= Source data =
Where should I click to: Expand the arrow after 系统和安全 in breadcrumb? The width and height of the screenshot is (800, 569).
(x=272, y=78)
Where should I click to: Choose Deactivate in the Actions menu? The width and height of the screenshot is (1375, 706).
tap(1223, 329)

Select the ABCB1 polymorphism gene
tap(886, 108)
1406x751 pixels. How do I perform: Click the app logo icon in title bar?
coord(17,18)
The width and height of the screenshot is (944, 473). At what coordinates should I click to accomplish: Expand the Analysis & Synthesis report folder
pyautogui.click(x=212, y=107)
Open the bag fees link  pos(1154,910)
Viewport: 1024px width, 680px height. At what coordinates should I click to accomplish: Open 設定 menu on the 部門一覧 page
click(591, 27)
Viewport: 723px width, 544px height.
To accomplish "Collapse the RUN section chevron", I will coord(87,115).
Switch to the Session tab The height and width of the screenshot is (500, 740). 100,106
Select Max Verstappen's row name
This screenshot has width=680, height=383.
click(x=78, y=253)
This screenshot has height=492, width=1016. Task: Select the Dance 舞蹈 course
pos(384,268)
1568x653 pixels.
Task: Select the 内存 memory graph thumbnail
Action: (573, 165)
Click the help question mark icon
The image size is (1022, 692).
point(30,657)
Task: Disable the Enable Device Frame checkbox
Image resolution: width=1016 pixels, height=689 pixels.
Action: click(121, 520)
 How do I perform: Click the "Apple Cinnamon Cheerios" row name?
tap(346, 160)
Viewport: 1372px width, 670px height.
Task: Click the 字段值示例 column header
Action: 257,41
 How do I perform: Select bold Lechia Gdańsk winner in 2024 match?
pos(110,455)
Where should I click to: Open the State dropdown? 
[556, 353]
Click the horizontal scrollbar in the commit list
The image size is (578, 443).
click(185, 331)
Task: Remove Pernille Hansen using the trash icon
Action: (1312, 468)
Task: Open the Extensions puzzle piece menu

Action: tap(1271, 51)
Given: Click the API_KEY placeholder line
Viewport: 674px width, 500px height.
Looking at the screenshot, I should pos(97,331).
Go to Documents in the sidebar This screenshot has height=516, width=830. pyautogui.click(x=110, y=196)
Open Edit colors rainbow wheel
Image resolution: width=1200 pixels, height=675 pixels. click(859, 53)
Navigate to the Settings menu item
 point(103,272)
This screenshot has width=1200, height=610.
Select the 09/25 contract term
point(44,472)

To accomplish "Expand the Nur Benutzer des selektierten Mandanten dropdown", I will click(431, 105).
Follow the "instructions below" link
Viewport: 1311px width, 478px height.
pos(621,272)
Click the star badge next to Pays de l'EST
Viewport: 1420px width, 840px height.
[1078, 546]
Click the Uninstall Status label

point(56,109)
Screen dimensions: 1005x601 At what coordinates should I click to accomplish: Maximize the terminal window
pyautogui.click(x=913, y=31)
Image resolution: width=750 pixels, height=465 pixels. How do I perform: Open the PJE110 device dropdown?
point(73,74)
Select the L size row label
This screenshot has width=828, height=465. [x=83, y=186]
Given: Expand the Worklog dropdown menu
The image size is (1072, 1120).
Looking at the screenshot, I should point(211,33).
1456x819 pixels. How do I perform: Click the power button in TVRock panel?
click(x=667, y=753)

= Work request =
Give the lines of the material above again, exactly, from its first line through the line that contains "Go to Documents" and no further.

= Exercise output =
Where should I click to: Expand the arrow after 系统和安全 in breadcrumb? The width and height of the screenshot is (800, 569).
(x=272, y=78)
Where should I click to: Choose Deactivate in the Actions menu? The width and height of the screenshot is (1375, 706).
tap(1223, 329)

Select the ABCB1 polymorphism gene
tap(886, 108)
1406x751 pixels. How do I perform: Click the app logo icon in title bar?
coord(17,18)
The width and height of the screenshot is (944, 473). At what coordinates should I click to accomplish: Expand the Analysis & Synthesis report folder
pyautogui.click(x=212, y=107)
Open the bag fees link  pos(1154,910)
Viewport: 1024px width, 680px height. At what coordinates should I click to accomplish: Open 設定 menu on the 部門一覧 page
click(591, 27)
Viewport: 723px width, 544px height.
To accomplish "Collapse the RUN section chevron", I will coord(87,115).
Switch to the Session tab The height and width of the screenshot is (500, 740). 100,106
Select Max Verstappen's row name
This screenshot has width=680, height=383.
click(x=78, y=253)
This screenshot has height=492, width=1016. Task: Select the Dance 舞蹈 course
pos(384,268)
1568x653 pixels.
Task: Select the 内存 memory graph thumbnail
Action: (573, 165)
Click the help question mark icon
The image size is (1022, 692).
point(30,657)
Task: Disable the Enable Device Frame checkbox
Image resolution: width=1016 pixels, height=689 pixels.
Action: click(121, 520)
 How do I perform: Click the "Apple Cinnamon Cheerios" row name?
tap(346, 160)
Viewport: 1372px width, 670px height.
Task: Click the 字段值示例 column header
Action: 257,41
 How do I perform: Select bold Lechia Gdańsk winner in 2024 match?
pos(110,455)
Where should I click to: Open the State dropdown? 
[556, 353]
Click the horizontal scrollbar in the commit list
The image size is (578, 443).
click(185, 331)
Task: Remove Pernille Hansen using the trash icon
Action: (1312, 468)
Task: Open the Extensions puzzle piece menu

Action: tap(1271, 51)
Given: Click the API_KEY placeholder line
Viewport: 674px width, 500px height.
Looking at the screenshot, I should pos(97,331).
Go to Documents in the sidebar This screenshot has height=516, width=830. pyautogui.click(x=110, y=196)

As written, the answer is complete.